## What to work on
Every line from the beginning of the data through the line containing "Go back to projects" should be reproduced exactly, and no further lines should be output.
[Information supplied Boundary: Start]
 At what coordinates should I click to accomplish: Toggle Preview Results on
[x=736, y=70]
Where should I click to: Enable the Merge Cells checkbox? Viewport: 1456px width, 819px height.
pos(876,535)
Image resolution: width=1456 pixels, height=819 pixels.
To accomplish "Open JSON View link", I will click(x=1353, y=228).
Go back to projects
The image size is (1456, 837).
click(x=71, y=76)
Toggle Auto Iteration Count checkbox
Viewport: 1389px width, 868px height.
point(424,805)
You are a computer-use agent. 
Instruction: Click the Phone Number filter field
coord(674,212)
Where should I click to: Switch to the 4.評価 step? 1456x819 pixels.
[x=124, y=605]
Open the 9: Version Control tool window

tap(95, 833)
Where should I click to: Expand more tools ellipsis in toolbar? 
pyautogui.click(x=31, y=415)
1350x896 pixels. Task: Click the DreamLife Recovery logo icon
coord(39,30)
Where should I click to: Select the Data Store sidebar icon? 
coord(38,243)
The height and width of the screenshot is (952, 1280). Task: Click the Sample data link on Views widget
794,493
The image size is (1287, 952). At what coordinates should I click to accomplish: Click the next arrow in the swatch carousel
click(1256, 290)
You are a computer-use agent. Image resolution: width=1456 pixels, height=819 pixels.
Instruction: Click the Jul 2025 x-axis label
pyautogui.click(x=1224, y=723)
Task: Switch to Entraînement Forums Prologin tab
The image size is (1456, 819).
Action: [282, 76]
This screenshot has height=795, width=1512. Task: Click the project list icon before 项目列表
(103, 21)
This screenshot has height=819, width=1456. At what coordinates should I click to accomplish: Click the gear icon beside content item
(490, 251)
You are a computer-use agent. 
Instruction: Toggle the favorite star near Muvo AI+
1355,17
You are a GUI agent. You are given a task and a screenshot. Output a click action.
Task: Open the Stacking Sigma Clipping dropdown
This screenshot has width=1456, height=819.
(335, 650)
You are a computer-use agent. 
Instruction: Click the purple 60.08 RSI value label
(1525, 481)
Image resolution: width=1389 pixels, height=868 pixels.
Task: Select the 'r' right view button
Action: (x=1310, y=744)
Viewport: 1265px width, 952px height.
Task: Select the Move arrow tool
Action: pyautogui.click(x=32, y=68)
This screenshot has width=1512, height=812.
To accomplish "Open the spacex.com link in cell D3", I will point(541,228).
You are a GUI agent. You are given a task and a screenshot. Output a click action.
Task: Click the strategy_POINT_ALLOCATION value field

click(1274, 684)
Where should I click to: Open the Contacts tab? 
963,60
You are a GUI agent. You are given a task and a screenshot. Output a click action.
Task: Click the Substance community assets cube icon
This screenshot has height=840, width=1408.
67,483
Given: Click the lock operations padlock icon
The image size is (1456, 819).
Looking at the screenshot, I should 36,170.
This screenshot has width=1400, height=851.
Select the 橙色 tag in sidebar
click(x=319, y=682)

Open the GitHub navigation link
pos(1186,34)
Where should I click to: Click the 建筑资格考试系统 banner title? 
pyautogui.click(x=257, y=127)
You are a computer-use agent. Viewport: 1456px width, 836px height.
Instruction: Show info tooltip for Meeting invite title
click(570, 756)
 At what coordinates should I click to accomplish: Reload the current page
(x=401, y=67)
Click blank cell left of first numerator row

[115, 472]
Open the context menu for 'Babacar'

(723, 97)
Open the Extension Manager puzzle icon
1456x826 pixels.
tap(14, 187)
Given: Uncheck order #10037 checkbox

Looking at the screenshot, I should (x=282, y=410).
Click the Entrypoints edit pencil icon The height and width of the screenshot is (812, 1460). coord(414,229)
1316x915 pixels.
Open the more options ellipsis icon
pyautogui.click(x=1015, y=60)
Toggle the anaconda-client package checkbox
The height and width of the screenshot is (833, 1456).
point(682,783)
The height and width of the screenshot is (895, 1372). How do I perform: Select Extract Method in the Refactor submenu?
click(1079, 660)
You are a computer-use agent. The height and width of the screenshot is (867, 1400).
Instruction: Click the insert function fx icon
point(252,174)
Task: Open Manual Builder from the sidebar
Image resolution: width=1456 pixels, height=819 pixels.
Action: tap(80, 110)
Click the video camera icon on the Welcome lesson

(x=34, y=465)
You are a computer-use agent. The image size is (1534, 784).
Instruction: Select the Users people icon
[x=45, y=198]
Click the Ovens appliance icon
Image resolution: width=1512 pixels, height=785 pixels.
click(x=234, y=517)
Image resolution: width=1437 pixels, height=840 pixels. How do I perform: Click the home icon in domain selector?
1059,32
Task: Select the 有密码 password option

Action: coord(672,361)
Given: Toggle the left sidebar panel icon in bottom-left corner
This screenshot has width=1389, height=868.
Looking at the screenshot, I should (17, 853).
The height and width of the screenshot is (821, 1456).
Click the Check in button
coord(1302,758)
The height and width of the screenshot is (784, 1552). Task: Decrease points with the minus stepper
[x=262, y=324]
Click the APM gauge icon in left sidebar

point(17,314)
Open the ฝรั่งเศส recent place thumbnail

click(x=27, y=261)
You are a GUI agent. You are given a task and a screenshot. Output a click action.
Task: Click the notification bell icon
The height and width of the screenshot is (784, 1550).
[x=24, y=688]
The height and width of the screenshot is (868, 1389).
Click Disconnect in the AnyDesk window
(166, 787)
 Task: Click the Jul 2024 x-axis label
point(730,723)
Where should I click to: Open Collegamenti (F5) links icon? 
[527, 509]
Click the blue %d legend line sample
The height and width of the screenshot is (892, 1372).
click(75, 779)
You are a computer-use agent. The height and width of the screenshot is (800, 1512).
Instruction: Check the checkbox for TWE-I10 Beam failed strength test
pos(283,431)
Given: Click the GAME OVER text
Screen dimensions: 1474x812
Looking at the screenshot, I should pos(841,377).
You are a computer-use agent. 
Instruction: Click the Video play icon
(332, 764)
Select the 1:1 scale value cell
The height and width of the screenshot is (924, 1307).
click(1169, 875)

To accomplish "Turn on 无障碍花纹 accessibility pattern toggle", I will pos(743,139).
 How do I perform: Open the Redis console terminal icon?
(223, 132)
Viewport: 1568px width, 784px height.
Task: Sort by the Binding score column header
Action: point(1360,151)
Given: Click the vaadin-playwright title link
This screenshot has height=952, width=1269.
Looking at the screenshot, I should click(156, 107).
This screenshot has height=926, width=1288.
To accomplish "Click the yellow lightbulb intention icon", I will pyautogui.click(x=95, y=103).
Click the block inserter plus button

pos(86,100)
[Information supplied Boundary: End]
## Response area
 At what coordinates should I click to accomplish: Toggle Preview Results on
[x=736, y=70]
Where should I click to: Enable the Merge Cells checkbox? Viewport: 1456px width, 819px height.
pos(876,535)
Image resolution: width=1456 pixels, height=819 pixels.
To accomplish "Open JSON View link", I will click(x=1353, y=228).
Go back to projects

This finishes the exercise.